The part of the EWMA definition that you should be looking at is what's in compute. You will probably want to use the same definition of exponential_weights, but I don't think you need to inherit from the ExponentialWeightedFactor class. Instead, inherit from the CustomFactor class:

class PrevEMA(CustomFactor):

The reference to Zipline was meant to be so that you could see what the definition was for EWMA and use that as a starting point. I apologize if I was not clear earlier.

Jamie,

Thanks for bearing with me. I'm still BEYOND confused. I've stripped out most of the excess stuff that I was trying to accommodate for, but if I'm understanding correctly (which is a big IF) - I need to inherit ExponentialWeightedFactor to pass the decay_rate.

I've stripped out pretty much everything except for the pieces directly tied to my calculation to illustrate.

Hi Boone,

No need to inherit ExponentialWeightedFactor. You can just add the decay_rate as a parameter to the CustomFactor. I got the notebook working. Let me know what you think!

Thank you, Jamie! It was the params piece that I was missing. That clarification will help me SOOO much.

Now my concern is that all of the PrevEMA5 values are either NaN or 39.178706 - which makes me think it's not calculating correctly, or better worded- as expected.

For example: if I run EMA5 on '2015-05-04', AAPL has an EMA5 value of 129.061398 --- this is what I would expect to see from PrevEMA5 when run on '2015-05-05', but instead I'm getting 35.001484. (EDIT: I'm using a 0.94 decay_rate)

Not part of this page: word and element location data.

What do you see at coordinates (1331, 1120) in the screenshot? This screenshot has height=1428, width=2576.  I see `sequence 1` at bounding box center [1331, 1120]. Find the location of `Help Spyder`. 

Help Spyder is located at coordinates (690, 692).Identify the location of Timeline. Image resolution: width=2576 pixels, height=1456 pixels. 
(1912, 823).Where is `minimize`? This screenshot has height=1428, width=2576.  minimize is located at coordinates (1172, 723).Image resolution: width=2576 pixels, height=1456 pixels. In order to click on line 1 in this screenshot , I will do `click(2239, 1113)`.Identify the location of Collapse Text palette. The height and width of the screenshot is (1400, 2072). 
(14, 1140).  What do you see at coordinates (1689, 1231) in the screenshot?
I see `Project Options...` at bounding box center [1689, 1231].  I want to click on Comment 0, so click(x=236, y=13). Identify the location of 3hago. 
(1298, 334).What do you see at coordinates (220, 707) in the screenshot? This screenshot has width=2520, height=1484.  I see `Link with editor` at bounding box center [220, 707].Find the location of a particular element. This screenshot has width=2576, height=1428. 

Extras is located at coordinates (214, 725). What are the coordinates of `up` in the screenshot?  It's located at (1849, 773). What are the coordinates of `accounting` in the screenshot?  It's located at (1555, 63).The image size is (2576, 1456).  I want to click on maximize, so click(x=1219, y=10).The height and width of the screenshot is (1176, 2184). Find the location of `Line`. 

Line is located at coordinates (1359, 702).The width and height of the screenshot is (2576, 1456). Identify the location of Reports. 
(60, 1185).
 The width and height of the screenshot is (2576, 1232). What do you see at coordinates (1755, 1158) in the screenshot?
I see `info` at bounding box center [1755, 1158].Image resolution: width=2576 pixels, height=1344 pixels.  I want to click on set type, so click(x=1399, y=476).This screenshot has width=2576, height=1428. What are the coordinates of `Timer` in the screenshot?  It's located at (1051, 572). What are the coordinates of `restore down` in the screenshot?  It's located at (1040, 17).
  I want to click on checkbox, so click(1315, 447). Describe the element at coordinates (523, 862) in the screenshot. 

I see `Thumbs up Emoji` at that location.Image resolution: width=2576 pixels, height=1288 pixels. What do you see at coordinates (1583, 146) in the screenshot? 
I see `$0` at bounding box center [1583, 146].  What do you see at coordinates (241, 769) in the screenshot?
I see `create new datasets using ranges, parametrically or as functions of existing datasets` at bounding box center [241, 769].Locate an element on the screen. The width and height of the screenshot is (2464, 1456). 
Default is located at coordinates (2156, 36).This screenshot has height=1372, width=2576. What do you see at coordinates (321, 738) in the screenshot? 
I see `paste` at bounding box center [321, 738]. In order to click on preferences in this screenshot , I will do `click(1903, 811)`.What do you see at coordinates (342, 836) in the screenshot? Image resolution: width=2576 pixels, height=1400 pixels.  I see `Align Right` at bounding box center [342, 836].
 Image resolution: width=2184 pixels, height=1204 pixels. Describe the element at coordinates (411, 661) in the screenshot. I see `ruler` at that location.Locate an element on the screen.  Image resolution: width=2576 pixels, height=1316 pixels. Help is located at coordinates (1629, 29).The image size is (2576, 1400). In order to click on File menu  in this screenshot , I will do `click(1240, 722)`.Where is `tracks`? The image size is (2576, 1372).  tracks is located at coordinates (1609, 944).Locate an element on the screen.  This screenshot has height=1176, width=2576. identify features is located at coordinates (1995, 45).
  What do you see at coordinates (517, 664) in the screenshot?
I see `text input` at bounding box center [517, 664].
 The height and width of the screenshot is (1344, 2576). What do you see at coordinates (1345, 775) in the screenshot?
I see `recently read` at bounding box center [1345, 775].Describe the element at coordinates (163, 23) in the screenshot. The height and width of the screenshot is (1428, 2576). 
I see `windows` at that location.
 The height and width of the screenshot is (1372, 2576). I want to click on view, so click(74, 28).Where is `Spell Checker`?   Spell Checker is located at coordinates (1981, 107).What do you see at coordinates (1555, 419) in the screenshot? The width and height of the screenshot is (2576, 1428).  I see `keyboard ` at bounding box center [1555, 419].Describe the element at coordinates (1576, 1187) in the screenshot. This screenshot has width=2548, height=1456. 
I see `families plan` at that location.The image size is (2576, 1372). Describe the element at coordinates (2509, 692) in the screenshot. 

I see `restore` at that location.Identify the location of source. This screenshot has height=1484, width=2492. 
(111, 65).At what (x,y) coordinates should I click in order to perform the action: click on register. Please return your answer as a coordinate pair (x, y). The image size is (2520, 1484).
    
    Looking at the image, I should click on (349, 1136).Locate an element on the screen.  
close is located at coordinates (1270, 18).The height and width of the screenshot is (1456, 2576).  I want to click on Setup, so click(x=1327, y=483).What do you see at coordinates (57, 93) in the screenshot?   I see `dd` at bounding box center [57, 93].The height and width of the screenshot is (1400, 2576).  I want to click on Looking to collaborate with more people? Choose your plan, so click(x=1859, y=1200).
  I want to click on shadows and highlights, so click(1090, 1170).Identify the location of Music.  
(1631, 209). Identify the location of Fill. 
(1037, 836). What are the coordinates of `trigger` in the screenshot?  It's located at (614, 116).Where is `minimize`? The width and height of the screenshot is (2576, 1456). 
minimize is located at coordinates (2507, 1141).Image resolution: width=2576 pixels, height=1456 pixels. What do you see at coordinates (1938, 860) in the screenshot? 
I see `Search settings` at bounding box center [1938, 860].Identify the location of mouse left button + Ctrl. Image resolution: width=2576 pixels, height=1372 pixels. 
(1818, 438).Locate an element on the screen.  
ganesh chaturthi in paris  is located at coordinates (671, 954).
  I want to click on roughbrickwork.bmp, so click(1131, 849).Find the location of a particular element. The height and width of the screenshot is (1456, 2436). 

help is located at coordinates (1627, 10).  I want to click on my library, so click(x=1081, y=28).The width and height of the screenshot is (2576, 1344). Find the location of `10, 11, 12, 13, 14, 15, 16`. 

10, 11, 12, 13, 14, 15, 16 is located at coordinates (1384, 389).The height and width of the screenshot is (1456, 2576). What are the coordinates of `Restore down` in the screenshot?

Is it possible that data[-1] isn't actually what I'm needing?

Nice distinction between 'expected' and 'correct'!

In this case, however, you're right to use 'correct'. You should actually be using data[:-1] (the : means everything up to the last (-1) index). You also want to extend the window_length to be 6. I made those changes in this version of the notebook.

I hope this helps.

Thank you, Jamie! This helps immensely. It all makes sense to me know, so hopefully I should be able to run with this new understanding and start building some solid pipelines. I'm sure I'll be back with more questions soon, but this should get me on my feet and running.

I went ahead and expanded the date range a little, and screened it down to just 3 stocks to verify that the results were what I was expecting, and they absolutely are. Thank you again!